For the PSQA procedures, dose is calculated in the planning system to a homogeneous water phantom. Previous investigators alluded that this may be inadequate to highlight modelling issues [39]. Additionally, the audit process by the Australian Clinical Dosimetry Service (ACDS) requires unforced densities for their phantom when performing similar measurements. For the PSQA procedures above, the use of unforced densities in the TPS could potentially add uncertainty, due to day-to-day variations in setup which would not be present in the reference scan. Furthermore, forcing the RED of the solid water contour to 1.000 is more convenient for routine practice, is accounted for during the film calibration and was determined to be acceptable through comparison of a measured water PDD to that of the solid water under the same conditions. Finally, comparisons between film and TPS dose, with and without water sprayed on the film, revealed no statistically significant differences in gamma results between the two when following the QA methodology above.

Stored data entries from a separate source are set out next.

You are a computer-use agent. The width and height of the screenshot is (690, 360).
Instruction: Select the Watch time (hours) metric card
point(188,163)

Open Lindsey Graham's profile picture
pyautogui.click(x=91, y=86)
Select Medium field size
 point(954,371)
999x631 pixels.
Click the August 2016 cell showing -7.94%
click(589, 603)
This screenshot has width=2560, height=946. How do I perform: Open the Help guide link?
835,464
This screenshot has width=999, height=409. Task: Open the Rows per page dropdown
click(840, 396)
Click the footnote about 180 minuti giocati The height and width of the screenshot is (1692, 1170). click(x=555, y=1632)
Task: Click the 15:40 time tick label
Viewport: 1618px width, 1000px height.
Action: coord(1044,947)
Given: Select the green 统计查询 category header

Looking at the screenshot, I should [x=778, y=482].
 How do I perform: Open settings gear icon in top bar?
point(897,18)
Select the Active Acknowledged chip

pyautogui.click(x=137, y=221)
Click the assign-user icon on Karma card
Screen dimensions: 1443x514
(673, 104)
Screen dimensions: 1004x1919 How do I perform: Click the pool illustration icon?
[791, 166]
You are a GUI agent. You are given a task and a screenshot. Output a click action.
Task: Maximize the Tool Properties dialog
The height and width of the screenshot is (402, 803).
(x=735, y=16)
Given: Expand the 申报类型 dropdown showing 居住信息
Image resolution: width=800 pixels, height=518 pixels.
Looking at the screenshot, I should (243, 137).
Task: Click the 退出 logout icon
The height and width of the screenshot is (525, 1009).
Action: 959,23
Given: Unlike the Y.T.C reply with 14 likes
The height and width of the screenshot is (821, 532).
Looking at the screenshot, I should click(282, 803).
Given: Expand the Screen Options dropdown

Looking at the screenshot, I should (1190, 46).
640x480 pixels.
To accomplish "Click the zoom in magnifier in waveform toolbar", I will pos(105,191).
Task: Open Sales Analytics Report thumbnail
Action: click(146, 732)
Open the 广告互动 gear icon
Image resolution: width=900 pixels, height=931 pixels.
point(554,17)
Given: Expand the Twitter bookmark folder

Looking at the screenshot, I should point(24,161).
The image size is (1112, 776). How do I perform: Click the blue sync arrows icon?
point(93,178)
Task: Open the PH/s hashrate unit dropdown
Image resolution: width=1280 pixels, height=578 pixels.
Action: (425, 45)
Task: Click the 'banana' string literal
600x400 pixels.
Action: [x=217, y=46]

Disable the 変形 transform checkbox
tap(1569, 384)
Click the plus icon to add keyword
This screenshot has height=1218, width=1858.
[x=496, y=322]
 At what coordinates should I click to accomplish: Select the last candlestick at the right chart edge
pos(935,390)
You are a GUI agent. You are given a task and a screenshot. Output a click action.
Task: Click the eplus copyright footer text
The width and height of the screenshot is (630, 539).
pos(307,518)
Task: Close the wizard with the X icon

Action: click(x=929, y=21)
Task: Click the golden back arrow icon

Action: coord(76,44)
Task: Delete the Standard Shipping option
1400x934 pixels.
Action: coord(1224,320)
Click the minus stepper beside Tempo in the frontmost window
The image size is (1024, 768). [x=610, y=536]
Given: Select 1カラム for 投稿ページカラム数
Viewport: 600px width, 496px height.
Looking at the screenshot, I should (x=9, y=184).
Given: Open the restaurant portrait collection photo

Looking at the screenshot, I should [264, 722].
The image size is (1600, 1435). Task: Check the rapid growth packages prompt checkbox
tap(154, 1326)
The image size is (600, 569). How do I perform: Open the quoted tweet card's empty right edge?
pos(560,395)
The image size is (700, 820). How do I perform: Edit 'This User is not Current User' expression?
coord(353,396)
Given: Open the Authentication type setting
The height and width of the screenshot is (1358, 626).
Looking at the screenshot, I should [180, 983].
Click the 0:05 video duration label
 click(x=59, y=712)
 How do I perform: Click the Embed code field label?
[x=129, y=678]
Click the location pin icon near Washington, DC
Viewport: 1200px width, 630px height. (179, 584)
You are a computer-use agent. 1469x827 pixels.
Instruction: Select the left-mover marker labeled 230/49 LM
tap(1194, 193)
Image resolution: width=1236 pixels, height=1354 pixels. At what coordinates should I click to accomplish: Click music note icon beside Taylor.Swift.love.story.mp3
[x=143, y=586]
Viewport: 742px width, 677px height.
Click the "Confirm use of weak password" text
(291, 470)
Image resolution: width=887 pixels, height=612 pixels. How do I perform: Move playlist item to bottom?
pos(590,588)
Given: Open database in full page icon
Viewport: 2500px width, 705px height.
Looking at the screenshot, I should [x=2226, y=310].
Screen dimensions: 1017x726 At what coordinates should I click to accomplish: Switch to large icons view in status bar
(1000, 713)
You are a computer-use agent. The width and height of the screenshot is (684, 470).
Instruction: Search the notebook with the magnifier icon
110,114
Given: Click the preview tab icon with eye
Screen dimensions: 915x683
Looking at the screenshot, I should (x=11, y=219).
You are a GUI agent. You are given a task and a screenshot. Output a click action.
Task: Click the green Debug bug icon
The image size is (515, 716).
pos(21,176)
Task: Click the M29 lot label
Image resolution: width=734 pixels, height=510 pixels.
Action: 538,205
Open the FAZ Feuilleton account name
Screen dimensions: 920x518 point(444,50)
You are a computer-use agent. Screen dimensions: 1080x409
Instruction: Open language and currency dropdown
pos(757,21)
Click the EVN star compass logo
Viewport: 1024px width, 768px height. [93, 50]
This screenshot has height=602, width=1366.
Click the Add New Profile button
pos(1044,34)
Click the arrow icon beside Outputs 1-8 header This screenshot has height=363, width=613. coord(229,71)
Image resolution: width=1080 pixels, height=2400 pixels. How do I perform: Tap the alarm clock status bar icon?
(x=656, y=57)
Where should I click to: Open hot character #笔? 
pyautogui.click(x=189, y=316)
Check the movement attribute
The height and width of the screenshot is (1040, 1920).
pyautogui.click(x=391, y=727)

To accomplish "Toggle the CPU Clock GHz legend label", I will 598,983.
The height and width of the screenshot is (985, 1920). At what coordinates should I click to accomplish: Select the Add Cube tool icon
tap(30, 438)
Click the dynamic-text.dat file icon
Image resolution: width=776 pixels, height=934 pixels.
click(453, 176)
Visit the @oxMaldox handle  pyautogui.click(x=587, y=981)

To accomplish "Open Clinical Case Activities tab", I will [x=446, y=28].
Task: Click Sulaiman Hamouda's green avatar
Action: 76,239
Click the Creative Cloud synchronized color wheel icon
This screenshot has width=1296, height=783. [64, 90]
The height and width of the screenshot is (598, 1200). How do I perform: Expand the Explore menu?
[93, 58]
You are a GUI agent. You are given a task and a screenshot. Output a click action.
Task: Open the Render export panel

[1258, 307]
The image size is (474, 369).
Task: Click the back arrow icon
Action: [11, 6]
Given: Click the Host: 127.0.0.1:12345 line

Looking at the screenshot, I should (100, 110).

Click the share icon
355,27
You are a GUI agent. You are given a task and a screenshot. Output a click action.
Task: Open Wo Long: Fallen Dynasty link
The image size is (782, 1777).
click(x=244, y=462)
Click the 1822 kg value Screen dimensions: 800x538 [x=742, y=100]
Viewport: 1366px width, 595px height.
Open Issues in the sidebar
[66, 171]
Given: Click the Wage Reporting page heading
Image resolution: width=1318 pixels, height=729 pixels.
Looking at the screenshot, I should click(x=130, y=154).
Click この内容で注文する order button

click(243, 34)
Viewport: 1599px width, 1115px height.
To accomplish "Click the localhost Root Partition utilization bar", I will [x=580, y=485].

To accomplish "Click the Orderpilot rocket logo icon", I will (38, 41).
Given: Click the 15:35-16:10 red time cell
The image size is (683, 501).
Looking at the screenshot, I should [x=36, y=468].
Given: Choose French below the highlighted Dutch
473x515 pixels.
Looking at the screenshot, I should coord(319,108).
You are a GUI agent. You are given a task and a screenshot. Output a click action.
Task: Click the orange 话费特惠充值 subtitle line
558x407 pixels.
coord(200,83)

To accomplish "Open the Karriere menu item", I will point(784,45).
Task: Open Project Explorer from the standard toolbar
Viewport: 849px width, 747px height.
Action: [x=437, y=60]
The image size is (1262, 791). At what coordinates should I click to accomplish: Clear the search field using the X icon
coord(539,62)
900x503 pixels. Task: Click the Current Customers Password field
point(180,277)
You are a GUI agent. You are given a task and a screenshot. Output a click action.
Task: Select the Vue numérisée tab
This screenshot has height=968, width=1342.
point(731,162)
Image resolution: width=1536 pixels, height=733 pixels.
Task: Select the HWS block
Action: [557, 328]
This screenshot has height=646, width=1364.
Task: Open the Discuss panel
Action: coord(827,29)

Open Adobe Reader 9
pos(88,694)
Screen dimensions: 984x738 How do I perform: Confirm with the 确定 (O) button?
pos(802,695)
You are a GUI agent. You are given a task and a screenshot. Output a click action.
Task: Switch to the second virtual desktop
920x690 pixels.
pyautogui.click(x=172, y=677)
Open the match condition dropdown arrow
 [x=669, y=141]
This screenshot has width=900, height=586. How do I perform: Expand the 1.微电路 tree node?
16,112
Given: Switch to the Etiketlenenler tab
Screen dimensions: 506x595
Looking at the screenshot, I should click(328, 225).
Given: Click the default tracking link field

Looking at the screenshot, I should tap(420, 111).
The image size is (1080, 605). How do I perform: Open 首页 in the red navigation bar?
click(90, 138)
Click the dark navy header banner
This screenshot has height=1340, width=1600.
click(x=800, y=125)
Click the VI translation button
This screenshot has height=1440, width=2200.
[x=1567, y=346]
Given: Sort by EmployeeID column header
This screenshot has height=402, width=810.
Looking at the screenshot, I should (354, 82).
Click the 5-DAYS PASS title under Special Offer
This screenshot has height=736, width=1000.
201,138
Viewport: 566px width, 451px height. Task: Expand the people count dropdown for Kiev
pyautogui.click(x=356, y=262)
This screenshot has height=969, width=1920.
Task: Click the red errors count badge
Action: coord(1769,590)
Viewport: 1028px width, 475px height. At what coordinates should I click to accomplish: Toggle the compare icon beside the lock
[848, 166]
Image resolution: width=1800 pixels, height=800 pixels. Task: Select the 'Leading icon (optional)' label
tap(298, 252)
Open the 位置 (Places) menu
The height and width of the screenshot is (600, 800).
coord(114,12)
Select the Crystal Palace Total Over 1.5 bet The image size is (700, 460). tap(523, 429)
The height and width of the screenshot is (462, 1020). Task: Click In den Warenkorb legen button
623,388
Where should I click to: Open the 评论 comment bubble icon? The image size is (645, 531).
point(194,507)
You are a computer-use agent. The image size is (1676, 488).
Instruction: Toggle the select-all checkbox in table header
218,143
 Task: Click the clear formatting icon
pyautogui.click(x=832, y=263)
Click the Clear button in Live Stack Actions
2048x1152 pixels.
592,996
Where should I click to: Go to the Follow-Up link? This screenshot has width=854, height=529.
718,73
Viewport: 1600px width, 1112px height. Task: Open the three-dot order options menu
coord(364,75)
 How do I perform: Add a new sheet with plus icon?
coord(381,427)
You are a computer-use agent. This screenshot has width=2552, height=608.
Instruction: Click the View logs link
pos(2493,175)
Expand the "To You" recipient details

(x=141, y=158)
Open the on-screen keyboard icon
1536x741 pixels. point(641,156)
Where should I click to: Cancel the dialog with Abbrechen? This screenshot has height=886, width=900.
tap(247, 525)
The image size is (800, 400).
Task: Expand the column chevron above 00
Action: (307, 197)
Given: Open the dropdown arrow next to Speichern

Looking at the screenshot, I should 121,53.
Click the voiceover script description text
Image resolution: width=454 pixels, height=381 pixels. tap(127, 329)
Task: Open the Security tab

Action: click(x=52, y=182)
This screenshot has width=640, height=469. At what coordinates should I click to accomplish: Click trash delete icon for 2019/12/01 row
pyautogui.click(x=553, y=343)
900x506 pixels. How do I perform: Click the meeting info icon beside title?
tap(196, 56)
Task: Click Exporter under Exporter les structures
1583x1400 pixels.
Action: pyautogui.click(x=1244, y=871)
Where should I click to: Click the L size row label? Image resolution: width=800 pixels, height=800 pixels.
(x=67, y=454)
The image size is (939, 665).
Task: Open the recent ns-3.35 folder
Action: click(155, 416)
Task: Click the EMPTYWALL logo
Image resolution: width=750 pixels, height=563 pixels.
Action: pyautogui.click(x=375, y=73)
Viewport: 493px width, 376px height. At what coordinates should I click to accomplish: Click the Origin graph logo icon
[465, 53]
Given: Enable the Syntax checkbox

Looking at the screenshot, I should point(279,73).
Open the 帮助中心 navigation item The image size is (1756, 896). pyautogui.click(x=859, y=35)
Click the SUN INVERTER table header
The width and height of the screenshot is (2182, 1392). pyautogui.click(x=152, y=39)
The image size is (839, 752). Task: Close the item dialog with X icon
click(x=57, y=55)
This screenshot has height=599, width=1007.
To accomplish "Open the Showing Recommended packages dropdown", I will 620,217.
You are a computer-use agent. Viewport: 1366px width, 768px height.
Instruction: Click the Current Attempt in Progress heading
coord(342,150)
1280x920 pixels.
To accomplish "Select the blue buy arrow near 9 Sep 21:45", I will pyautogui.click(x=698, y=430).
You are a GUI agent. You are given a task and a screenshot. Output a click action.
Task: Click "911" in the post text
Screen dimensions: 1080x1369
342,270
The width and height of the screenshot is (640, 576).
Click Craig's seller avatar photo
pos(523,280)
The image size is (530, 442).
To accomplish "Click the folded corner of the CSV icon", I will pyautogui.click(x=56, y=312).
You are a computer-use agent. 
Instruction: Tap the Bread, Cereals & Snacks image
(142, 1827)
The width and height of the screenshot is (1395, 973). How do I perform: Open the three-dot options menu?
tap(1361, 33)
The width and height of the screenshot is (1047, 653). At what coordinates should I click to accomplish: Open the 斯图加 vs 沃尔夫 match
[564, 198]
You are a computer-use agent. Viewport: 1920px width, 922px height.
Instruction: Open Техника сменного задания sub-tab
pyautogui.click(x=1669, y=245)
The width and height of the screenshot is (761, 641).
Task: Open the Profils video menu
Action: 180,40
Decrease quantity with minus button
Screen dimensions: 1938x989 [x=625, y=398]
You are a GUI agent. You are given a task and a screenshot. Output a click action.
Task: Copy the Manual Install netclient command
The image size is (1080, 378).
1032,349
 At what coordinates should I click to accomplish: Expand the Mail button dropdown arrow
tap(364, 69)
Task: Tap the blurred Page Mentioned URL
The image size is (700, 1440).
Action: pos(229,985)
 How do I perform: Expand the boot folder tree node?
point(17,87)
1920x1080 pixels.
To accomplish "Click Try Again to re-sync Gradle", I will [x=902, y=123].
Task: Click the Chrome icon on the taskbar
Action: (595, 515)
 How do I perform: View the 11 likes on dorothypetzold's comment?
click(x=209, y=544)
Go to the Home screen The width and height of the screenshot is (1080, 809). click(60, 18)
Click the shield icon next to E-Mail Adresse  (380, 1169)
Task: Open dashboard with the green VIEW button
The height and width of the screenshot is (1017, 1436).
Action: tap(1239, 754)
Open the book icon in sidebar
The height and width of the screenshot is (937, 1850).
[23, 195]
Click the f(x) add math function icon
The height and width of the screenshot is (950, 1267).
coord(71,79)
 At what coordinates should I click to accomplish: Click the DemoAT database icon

End-to-end results for both ATP and ATS created plans had pass rates > 97.0% at 2.0% local dose and 2.0 mm DTA. Snyder et al. [4], using a commercial thorax E2E phantom with film, reported a pass rate of 98.0% for an ATS plan at 7.0% dose difference and 4.0 mm DTA. Due to the resolution of the 3D printer, the tumour surrogates housing the film were not airtight. This may have been of benefit as it meant that water was able to surround the film, thereby reducing uncertainties due to airgaps generating increased ERE dose. Although not a comprehensive set, the results above indicate that the use of in-house developed/3D-printed phantoms can be of benefit on the Elekta Unity MRL for End-to-End purposes.

Conclusion

In this work we performed commissioning measurements on an Elekta Unity MRL and aimed to provide guidance for others when implementing this machine, without reliance on vendor supplied equipment or results. A subset of our commissioning work was presented, with the use of commercial equipment, simple in-house phantoms and adaptations on standard methodologies having been discussed. We determined the MV alignment phantom can be used for gantry angle confirmation at angles other than 270.0° and visual confirmation of the set angle can be achieved within tolerance using MVI images of the phantom. This phantom, and in-house methods, can be used to determine an isocentre size comparable to vendor recommended tech niques. Additionally, the attenuation due to the anterior imaging coil was found to be negligible and measured values agree with TPS calculations. When vendors are designing commercial 1D water tanks, the requirements of different clinics should be considered, such as linac calibration depths and beam quality measurements. Gafchromic film and the Octavius 1500MR array can be used to highlight issues with plan deliverability, when appropriate gamma criteria are set, and commissioning of small field plans should be considered by clinics to help highlight differences between measurements and TPS calculations. Finally, E2E testing and IMRT deliveries met internal criteria prior to clinical release of the machine. We hope this work aids other centres in the commissioning of MR Linacs.